Вокруг Света - Журнал «Вокруг Света» №09 за 2008 год
Справка
Водлозерский национальный парк создан в 1991 году. В 2001 году решением ЮНЕСКО ему, первому в системе национальных парков России, присвоен статус биосферного резервата. Он занимает площадь около полумиллиона гектаров на территории Карелии и Архангельской области — это один из крупнейших охраняемых объектов в мире. Водлозеро и 196 его островов — ключевые объекты парка. В южной его части, в пяти деревнях, но главным образом в деревне Куганаволок живут примерно 500 человек коренного населения — водлозеров, чьи культурные традиции и памятники деревянного зодчества также подлежат охране. Примерно 10% территории парка занимают водоемы, 40% — болота, все это перекрывают таежные леса, где встречаются двухсотлетние сосны и ели. Полсотни видов растений охраняются на региональном уровне. В Водлозере обитают два краснокнижных вида рыб — снеток и подкаменщик. Вообще для многих животных и растений здесь проходит граница ареала. К примеру, обыкновенный крот или кабан не встречаются севернее парка, а северный олень — южнее. Лиственница сибирская (некоторые ее деревья достигают высоты 30 метров, их возраст — 350 лет) и жимолость Палласа не растут западнее парка.

### ЧТО СДЕЛАТЬ
Подхватите рассказ о Водлозерском национальном парке и допишите его дальше, начиная сразу после фразы о лиственнице сибирской и жимолости Палласа. Пункты ниже к этому никак не относятся.

### ДАННЫЕ
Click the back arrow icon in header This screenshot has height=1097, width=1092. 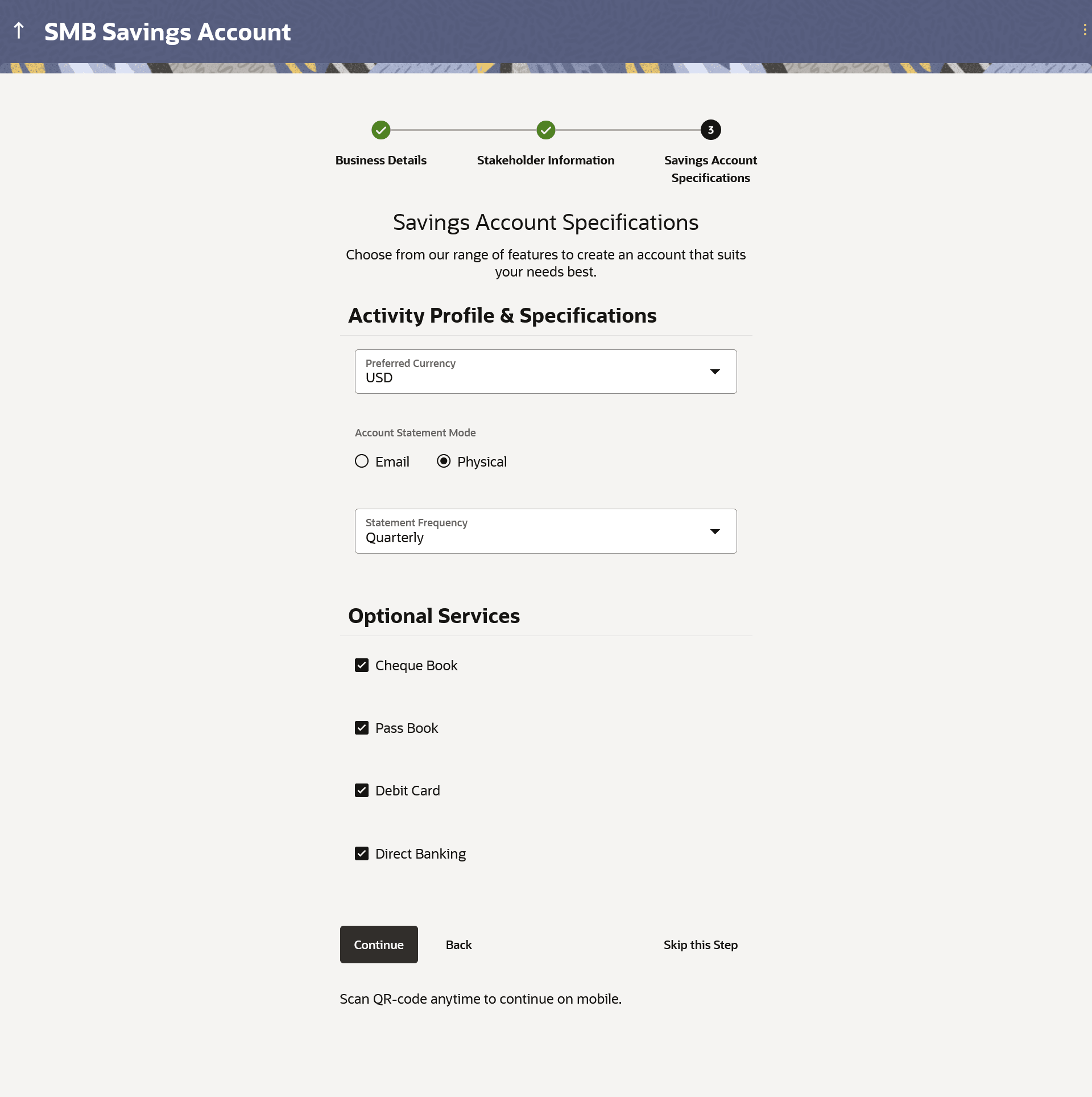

==

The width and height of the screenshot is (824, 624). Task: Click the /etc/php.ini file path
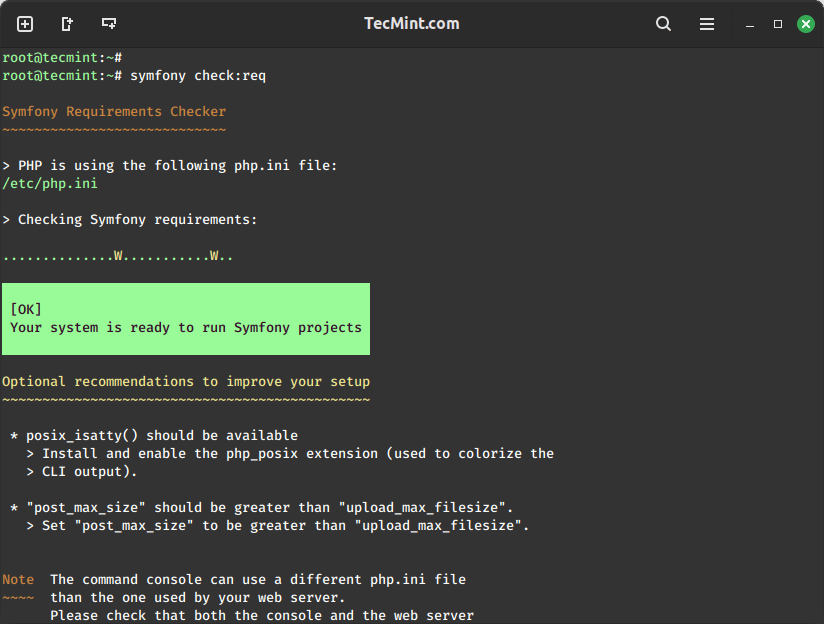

### РЕЗУЛЬТАТ
На утро вторника назначен вертолет из Петрозаводска в возрождаемую национальным парком деревушку Варишпельда в северной бухте Водлозера. Там пока два дома на берегу и часовня. Несильный ветер тянет серую вату с Онеги и рвет над берегом. Из-за тумана вылет задерживается, и я успеваю закупить продукты в ближнем магазине. Теперь у меня плюс к рюкзаку и кофру тяжеленная сумка со всем-всем, без чего не прожить три недели в безлюдных местах.
К полудню взлетаем. Вертолет неспешно гнет крюк над Онежскими шхерами (скалистыми островками), не рискнув лететь напрямик через озеро. Заонежье открывается мелколесной тайгой с палевыми полянами болот, с обязательным окошком черной воды в середине. Осень коснулась оранжевой краской берез, бордовой — рябин, и горят брызги цвета среди усталой зелени ельников. Час полета — и под нами Водлозеро с валунными косами и отмелями, с золотыми пирожками 196 своих островов. С высоты оно кажется забытым в лесах старинным зеркалом, куда, скучая, глядится низкое серое небо.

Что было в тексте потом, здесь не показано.